In the entries that follow, the first line to write out is the one containing "Screen dimensions: 1699x788", and the last is the one containing "The height and width of the screenshot is (614, 750).". Reproduce that stretch exactly, with nothing before or after it.

☆ ☆ ☆ ☆

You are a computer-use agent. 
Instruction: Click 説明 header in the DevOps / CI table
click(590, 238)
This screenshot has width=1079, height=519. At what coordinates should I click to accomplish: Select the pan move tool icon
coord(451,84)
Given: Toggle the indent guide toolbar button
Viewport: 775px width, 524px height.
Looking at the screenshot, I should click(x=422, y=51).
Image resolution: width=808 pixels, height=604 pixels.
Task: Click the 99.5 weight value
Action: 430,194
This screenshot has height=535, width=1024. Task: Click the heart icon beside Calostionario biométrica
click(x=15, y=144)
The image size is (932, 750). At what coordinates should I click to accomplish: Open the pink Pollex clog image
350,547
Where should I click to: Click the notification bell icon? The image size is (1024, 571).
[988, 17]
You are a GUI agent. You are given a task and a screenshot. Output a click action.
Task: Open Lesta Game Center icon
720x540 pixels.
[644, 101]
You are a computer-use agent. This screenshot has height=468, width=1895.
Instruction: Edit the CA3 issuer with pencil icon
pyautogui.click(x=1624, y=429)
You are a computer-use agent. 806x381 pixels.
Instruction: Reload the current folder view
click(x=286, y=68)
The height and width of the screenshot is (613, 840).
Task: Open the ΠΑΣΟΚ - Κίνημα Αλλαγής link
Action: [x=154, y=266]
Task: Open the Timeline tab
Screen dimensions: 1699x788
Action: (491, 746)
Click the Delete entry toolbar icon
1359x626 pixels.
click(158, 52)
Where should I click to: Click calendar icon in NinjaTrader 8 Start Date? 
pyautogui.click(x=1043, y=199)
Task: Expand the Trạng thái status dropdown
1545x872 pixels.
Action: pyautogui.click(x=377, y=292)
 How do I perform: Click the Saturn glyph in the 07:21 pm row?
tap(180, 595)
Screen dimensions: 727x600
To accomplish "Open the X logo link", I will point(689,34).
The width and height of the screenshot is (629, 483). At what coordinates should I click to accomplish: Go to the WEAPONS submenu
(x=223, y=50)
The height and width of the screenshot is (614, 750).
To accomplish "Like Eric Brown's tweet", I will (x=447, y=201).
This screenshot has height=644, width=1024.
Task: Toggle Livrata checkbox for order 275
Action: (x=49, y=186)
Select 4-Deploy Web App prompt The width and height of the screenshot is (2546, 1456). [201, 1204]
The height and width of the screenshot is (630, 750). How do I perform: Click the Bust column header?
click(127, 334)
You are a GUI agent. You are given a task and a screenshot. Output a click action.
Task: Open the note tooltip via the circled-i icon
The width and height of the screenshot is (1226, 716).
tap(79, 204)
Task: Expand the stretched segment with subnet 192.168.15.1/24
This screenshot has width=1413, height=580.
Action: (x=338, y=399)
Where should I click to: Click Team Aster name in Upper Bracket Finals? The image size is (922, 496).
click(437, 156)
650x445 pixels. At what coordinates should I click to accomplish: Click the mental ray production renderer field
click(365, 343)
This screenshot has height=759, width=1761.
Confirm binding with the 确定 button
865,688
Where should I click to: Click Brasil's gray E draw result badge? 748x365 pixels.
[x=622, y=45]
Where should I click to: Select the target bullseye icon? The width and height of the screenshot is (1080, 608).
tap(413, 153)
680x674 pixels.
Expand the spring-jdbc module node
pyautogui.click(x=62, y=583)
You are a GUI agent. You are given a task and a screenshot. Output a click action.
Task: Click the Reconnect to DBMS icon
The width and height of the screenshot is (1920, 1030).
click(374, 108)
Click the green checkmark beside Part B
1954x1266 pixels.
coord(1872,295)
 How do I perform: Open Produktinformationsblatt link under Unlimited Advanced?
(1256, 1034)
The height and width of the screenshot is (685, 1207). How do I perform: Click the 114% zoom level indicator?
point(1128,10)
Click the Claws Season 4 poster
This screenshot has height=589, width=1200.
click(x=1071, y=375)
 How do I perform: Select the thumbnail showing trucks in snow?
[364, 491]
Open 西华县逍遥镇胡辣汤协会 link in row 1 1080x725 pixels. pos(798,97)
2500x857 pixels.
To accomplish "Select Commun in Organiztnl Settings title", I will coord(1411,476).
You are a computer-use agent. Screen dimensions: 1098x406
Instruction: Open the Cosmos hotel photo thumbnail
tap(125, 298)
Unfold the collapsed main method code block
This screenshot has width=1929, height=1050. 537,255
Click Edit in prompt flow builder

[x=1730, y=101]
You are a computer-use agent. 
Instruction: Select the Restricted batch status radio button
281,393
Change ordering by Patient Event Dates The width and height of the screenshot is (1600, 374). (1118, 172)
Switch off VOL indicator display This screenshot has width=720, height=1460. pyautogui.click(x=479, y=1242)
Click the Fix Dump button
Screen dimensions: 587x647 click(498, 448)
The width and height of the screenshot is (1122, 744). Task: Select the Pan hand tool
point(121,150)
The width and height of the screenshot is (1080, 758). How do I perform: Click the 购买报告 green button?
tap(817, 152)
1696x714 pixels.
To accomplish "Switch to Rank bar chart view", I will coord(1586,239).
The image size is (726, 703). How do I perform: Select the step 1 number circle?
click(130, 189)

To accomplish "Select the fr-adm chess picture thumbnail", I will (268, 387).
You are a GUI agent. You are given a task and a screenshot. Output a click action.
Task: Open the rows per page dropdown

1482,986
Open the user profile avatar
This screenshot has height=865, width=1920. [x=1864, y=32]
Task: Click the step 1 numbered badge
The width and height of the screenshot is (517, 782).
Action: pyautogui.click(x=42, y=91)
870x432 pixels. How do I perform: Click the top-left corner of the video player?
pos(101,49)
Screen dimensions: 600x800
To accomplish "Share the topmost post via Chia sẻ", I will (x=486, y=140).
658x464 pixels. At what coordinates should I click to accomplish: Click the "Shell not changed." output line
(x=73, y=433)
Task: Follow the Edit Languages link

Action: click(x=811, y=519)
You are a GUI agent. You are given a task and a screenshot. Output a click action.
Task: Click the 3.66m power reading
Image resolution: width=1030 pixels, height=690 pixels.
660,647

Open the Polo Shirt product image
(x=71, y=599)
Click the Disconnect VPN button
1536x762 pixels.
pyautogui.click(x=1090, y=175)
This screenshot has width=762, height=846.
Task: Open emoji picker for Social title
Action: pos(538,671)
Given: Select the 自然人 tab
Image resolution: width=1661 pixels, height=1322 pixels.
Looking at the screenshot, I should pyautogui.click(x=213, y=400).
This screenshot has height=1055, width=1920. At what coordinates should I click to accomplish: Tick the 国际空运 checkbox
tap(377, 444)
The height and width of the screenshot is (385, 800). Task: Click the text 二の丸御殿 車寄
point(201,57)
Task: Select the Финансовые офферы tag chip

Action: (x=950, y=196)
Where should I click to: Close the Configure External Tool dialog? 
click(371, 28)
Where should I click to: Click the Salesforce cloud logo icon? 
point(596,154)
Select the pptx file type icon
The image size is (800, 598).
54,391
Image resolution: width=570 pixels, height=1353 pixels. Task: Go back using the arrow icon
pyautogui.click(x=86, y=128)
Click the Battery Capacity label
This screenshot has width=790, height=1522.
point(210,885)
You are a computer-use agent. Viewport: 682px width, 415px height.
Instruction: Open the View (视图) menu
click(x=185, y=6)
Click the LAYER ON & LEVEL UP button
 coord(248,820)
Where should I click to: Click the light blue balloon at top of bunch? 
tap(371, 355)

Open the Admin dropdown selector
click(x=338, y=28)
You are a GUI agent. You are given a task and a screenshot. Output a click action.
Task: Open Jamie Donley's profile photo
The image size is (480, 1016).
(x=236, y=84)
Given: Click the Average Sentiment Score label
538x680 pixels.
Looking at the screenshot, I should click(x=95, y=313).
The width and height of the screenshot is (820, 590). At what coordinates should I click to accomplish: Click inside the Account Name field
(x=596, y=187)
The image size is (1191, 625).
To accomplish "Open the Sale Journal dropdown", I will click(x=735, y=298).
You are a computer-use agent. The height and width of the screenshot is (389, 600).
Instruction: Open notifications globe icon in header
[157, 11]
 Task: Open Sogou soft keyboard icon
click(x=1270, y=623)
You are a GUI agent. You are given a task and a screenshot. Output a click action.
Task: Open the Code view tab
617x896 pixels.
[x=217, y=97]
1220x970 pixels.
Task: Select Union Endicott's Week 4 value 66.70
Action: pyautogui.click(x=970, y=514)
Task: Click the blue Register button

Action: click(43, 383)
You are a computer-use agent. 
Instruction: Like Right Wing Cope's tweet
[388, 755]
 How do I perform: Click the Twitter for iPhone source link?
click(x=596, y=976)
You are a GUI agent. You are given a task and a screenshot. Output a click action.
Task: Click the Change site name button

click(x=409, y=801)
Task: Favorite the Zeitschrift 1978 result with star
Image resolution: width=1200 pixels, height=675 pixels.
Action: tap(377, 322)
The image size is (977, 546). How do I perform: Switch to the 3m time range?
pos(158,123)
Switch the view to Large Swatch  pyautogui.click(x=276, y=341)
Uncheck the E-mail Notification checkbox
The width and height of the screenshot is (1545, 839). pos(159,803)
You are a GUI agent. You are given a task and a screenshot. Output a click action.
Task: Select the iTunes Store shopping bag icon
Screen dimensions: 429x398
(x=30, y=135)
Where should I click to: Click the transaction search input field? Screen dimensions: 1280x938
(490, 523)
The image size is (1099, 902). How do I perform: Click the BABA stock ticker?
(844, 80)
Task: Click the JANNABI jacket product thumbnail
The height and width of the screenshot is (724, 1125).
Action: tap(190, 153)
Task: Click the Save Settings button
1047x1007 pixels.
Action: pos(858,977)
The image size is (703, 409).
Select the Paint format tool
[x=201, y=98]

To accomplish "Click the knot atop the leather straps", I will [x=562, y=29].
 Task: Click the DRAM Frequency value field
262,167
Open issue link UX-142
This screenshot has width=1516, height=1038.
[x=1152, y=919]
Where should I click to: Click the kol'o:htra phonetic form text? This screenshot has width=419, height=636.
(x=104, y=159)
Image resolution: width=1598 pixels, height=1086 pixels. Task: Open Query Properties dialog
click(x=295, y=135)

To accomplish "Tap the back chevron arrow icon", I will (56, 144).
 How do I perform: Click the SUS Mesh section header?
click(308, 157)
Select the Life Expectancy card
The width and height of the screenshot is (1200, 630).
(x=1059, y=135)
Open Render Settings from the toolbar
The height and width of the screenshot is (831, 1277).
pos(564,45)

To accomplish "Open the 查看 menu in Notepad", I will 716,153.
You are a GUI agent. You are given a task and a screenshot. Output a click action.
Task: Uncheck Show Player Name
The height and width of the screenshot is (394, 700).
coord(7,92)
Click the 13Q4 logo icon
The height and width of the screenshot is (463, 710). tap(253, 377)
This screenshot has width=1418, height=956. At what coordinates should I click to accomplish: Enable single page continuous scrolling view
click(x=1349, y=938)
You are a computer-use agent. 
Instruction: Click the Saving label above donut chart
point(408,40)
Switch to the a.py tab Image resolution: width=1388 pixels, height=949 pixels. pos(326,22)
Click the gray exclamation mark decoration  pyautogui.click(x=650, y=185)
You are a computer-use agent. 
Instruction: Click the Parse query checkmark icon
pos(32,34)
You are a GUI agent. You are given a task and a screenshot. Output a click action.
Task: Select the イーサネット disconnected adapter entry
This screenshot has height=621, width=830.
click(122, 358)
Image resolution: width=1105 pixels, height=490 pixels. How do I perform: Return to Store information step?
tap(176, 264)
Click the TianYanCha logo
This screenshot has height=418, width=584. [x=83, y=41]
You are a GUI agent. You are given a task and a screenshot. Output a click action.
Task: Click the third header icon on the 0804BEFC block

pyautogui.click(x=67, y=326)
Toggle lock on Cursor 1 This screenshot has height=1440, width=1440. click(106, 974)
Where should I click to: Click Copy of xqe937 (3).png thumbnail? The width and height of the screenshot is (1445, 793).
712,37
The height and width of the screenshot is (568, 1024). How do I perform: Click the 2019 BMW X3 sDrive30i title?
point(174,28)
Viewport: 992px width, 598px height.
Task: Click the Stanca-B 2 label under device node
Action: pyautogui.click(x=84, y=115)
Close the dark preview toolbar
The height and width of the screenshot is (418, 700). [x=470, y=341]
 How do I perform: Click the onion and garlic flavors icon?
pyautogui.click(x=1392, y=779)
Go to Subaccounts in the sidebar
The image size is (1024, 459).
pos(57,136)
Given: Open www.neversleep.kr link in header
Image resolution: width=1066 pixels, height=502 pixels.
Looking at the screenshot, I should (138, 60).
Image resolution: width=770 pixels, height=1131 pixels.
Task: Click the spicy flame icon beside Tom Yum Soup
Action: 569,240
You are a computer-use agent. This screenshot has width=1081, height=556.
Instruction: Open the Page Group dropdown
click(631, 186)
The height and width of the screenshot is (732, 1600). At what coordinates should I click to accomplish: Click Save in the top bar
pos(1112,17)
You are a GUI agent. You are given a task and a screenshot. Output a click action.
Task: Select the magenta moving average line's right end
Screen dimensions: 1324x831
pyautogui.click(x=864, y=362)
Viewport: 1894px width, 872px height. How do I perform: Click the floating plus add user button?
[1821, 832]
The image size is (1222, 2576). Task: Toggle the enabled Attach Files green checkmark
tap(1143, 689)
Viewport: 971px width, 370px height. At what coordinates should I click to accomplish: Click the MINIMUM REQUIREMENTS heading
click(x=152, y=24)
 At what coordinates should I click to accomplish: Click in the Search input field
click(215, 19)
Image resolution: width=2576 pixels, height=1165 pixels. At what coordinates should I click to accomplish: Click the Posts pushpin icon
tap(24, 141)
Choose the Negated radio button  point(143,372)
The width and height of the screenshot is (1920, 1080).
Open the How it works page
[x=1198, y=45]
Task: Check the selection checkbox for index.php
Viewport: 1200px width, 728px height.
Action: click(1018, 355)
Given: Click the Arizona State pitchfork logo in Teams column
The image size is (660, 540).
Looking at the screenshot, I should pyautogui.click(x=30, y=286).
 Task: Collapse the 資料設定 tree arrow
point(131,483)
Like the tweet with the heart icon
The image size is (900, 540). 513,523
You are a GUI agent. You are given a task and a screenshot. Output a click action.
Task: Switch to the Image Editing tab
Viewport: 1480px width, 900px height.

☆ ☆ ☆ ☆

◆ RESPONSE AREA
Screen dimensions: 1699x788
Action: (491, 746)
Click the Delete entry toolbar icon
1359x626 pixels.
click(158, 52)
Where should I click to: Click calendar icon in NinjaTrader 8 Start Date? 
pyautogui.click(x=1043, y=199)
Task: Expand the Trạng thái status dropdown
1545x872 pixels.
Action: pyautogui.click(x=377, y=292)
 How do I perform: Click the Saturn glyph in the 07:21 pm row?
tap(180, 595)
Screen dimensions: 727x600
To accomplish "Open the X logo link", I will point(689,34).
The width and height of the screenshot is (629, 483). At what coordinates should I click to accomplish: Go to the WEAPONS submenu
(x=223, y=50)
The height and width of the screenshot is (614, 750).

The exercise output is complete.